|What secrets lie inside?|
Well, I'm at the American Thoracic Society (ATS) meeting in San Diego right now, and it certainly does feel like people - everyone - is trying to sell me something. From the giant industry sponsored banners, to the emblazoned tote bags, to the bags of propaganda left at my hotel room door every morning, to the exhibitor hall filled with every manner of new and fancy gadgets (but closed to cameras), to the investigators themselves, everybody is trying to convince me to buy (or prescribe) something. Especially ideas. Investigators have a promotional interest in their ideas. And they want you and me to buy into their ideas. I have become convinced that investigators without industry ties (that dying breed) are just about as susceptible to sell side bias as those with industry ties. Indeed, I have also noted that the potential consumer of many of the ideas himself seems biased - he wants things to work, too, and he has a ready explanation for why some ideas didn't pan out in the data (see below). It's like an epidemic of scientific Stockholm Syndrome.
The first session I attended was a synopsis of the SAILS trial by the ARDSnet investigators, testing whether use of a statin, rosuvastatin, in patients with sepsis-incited lung injury would influence 60 day mortality. The basis of this trial was formed by observational associations that patients on statins had better outcomes in this, that, and the other thing, including sepsis. If you are not already aware of the results, guess whether rosuvastatin was beneficial in this study.
You are correct, it was not, and there was not even a signal indicating an underlying trend towards benefit. The scientific Stockholm Syndrome was apparent in many of the questions from the audience: "What if you had used a different statin?" "What if you had used a higher dose?" "What if you had selected a different population/subset, etc?" I have to apologize that I've grown impatient with this post-hoc nitpicking. The fact is that if you design a very solid trial like the ARDSnet did, and it fails without signal, the simplest explanation prevails: statins are not beneficial in ARDS. Period.
Alan Morris made some comments to a question I posed asking whether the failure of all of the ARDSnet trials save for ARMA to show improvement in the primary outcome can be attributed to feebleness of the hypotheses or intractability of the outcome (mortality), a question that I don't think was really answered. But Alan did say, in relation to protocol driven care, that a social scientist (whose name I forget) said that the decision landscape is characterized by mostly bad decisions. I can extend that basic principle to answer my own question. I'm going to posit that most associations that are found via observational data are not causal associations. That is, the biological landscape is most heavily populated by associations, and tractable causal pathways are much more rare.

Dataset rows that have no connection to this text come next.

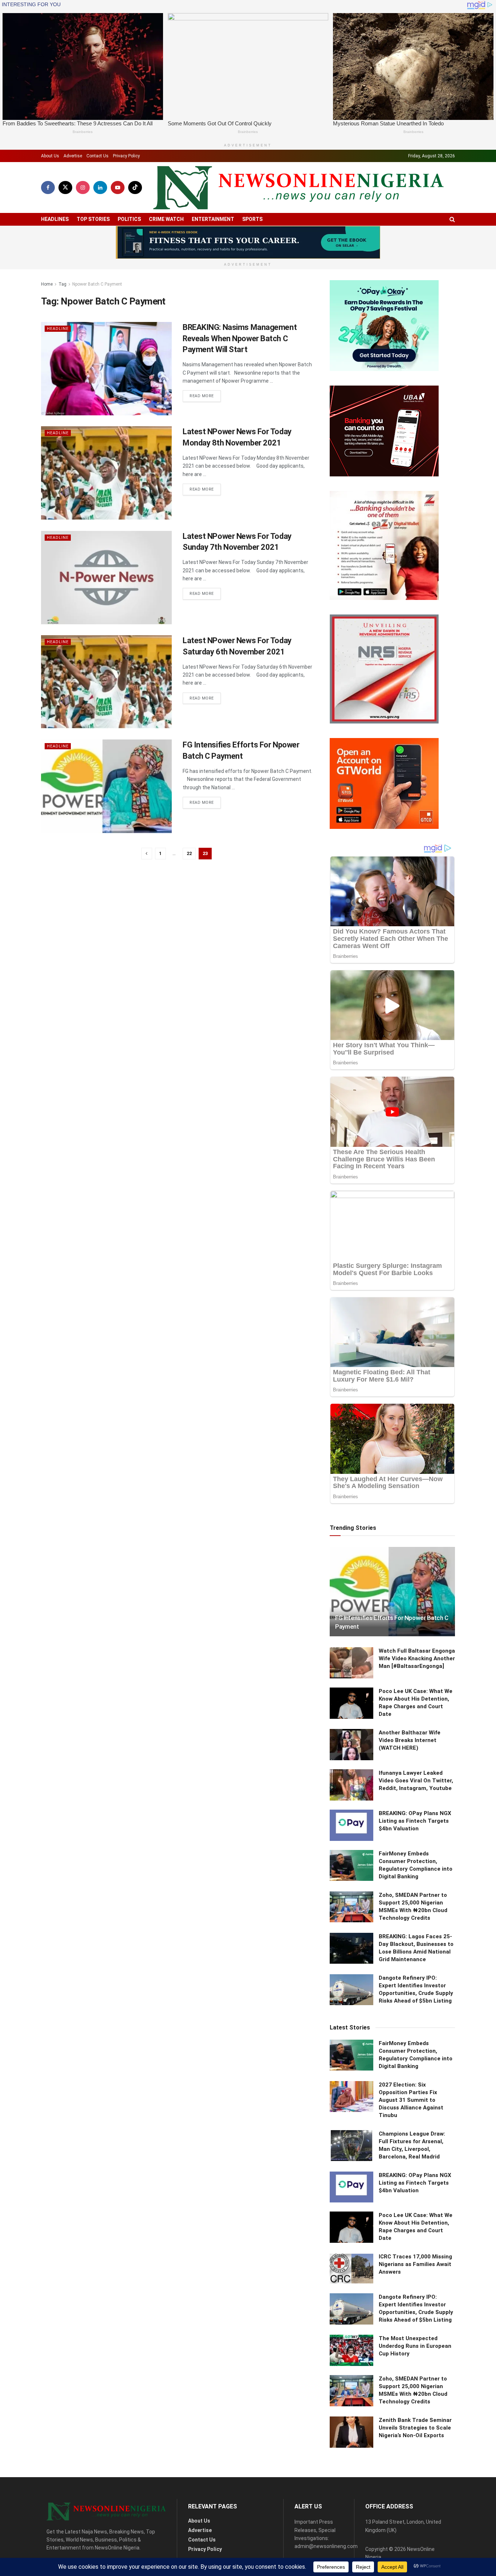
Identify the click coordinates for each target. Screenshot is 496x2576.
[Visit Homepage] (298, 187)
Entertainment (213, 219)
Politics (129, 219)
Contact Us (97, 155)
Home (47, 284)
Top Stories (93, 219)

So you can also guess whether statins affected outcomes in COPD (no) and whether vitamin D improved outcomes in asthmatics with low vitamin D levels (no). Most associations are not causal.

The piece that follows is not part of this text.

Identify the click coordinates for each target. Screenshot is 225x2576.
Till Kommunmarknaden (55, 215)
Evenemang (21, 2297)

Perhaps the most interesting thing so far to come out of ATS was last night's online first NEJM publications relating to treatments for idiopathic pulmonary fibrosis (IPF). I will start by saying that I have a strong negative prior probability estimate that anything is going to work in this disease which is characterized by runaway inflammation and fibrosis. But I sat back and read the three trials to see if my mind could be changed. And I have to admit that there's something there. In the ASCEND trial of pirfenidone in IPF the data showed a reduction in decline of FVC of about 200 cc. In the IMPULSIS trials of nintedanib, a reduction in FVC decline of about 100 cc was found in each trial. And in the IPF Clinical Research Network trial of n-acetylcysteine (NAC), absolutely no difference in the rate of FVC decline was found. Without this last trial, I would have been tempted to suggest that unmasking of study assignment by side effects may have contributed to the results via effort dependence of the FVC measurements. The NAC trial is reassuring that that was not the case.

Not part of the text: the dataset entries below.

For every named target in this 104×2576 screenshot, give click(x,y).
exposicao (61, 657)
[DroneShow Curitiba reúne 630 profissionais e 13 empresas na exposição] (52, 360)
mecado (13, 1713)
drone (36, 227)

While I was pleasantly surprised by the findings, I forced myself to step away from the punch bowl and reflect disinterestedly on their interpretation and implications. First, there seems to be agreement among the investigators that FVC decline is the best outcome for these studies and I'm pleased to see this outcome used consistently - it allows the studies to be analyzed in aggregate much more easily. The investigators do measure other variables, but the results of those secondary outcomes are inconsistent and I'm inclined to dismiss them as preliminary, particularly because of obvious cheery-picking in the ASCEND trial which had a hired gun medical ghost writer on the writing team. (The reasons for that deserve some explaining.) Second, while it is strongly correlated with clinical outcomes, the rate of change of FVC remains, after all, a surrogate endpoint, like cholesterol, blood sugar, PaO2, etc. Third, the studies lasted just 52 weeks - I think it's imperative that we do longer term studies with clinical endpoints. But if we (the FDA as our representative) approve these medications before such studies are conducted, what patients will allow us to randomized them to placebo in subsequent trials? The cautionary tale was told by several decades of hurting patients with steroids and immunosuppresives. The feeling of compulsion to "do something" for this desperate illness should not serve as a substitute for measured evaluation of the things we propose doing.
But it may be too late. The article reporting the trials' findings in the NYT today is already among the 15 most emailed articles. The sell side has already erected their banners, and the buy side can't get their orders in fast enough.